**Instructions for the task:**
Starting with the line that holds "Image resolution: width=1512", copy out each remaining line of the listing below, up to and including the last one, and include nothing else.

[Start of Attachment]

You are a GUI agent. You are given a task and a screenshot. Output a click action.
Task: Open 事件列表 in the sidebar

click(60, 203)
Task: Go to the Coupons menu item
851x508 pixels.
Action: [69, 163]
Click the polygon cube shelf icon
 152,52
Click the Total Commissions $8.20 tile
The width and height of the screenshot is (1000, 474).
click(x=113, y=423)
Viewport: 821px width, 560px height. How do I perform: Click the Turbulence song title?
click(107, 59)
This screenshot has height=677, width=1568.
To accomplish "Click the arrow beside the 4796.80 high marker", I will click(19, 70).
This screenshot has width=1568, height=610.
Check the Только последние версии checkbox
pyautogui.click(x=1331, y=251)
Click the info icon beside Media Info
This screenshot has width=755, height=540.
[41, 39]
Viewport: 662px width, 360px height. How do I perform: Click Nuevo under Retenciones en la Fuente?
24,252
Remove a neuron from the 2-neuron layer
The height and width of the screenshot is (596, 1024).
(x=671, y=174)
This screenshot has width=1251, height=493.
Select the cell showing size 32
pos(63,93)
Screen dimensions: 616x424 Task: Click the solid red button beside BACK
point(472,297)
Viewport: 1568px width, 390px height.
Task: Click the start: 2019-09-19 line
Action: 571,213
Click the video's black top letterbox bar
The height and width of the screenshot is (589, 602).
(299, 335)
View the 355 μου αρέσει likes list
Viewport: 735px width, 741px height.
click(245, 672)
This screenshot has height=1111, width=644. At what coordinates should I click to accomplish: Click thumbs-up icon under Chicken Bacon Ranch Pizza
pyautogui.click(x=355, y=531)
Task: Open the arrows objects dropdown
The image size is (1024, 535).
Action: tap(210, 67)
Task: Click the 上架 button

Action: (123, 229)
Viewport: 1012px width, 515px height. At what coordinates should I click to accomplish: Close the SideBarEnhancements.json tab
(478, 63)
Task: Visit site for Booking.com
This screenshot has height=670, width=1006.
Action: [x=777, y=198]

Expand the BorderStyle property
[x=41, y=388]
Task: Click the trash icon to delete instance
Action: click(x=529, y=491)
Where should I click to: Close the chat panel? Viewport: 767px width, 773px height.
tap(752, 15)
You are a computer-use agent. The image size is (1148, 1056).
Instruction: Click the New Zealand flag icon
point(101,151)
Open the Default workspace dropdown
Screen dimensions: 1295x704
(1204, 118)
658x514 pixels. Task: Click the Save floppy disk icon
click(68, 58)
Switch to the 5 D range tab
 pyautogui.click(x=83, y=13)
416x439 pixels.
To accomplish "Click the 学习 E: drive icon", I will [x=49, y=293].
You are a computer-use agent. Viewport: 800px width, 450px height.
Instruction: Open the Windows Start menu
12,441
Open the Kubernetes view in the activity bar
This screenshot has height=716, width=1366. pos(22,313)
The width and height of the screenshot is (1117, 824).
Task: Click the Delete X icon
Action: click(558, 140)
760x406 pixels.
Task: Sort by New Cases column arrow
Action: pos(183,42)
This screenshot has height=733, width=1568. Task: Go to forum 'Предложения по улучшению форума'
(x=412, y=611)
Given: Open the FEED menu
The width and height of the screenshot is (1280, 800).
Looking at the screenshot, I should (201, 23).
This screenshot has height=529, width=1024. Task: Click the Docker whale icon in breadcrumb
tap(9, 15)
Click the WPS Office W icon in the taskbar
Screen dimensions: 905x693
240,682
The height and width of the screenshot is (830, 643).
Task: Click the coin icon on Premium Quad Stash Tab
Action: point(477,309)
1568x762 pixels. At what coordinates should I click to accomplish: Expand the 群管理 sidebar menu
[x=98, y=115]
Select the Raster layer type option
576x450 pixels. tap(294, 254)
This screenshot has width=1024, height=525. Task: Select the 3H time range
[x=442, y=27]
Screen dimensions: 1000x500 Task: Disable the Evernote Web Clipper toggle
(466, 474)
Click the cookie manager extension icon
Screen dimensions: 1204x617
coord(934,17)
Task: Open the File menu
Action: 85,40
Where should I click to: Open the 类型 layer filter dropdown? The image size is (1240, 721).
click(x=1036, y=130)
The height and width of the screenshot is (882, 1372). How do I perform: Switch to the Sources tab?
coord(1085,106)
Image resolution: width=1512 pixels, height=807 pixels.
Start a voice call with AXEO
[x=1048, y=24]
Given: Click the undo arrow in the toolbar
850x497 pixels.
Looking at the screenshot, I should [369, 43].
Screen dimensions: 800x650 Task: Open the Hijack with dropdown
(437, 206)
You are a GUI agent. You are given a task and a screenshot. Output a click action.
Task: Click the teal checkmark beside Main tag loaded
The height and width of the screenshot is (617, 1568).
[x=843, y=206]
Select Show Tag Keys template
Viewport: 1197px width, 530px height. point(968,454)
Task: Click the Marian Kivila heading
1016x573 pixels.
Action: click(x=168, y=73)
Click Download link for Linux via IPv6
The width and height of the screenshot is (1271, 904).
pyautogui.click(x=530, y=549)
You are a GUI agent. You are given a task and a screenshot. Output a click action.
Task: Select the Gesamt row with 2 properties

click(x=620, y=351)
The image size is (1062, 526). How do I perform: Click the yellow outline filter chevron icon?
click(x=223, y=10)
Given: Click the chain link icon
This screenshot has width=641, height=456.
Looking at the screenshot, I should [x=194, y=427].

[End of Attachment]

**Written reply:**
Image resolution: width=1512 pixels, height=807 pixels.
Start a voice call with AXEO
[x=1048, y=24]
Given: Click the undo arrow in the toolbar
850x497 pixels.
Looking at the screenshot, I should [369, 43].
Screen dimensions: 800x650 Task: Open the Hijack with dropdown
(437, 206)
You are a GUI agent. You are given a task and a screenshot. Output a click action.
Task: Click the teal checkmark beside Main tag loaded
The height and width of the screenshot is (617, 1568).
[x=843, y=206]
Select Show Tag Keys template
Viewport: 1197px width, 530px height. point(968,454)
Task: Click the Marian Kivila heading
1016x573 pixels.
Action: click(x=168, y=73)
Click Download link for Linux via IPv6
The width and height of the screenshot is (1271, 904).
pyautogui.click(x=530, y=549)
You are a GUI agent. You are given a task and a screenshot. Output a click action.
Task: Select the Gesamt row with 2 properties

click(x=620, y=351)
The image size is (1062, 526). How do I perform: Click the yellow outline filter chevron icon?
click(x=223, y=10)
Given: Click the chain link icon
This screenshot has width=641, height=456.
Looking at the screenshot, I should [x=194, y=427].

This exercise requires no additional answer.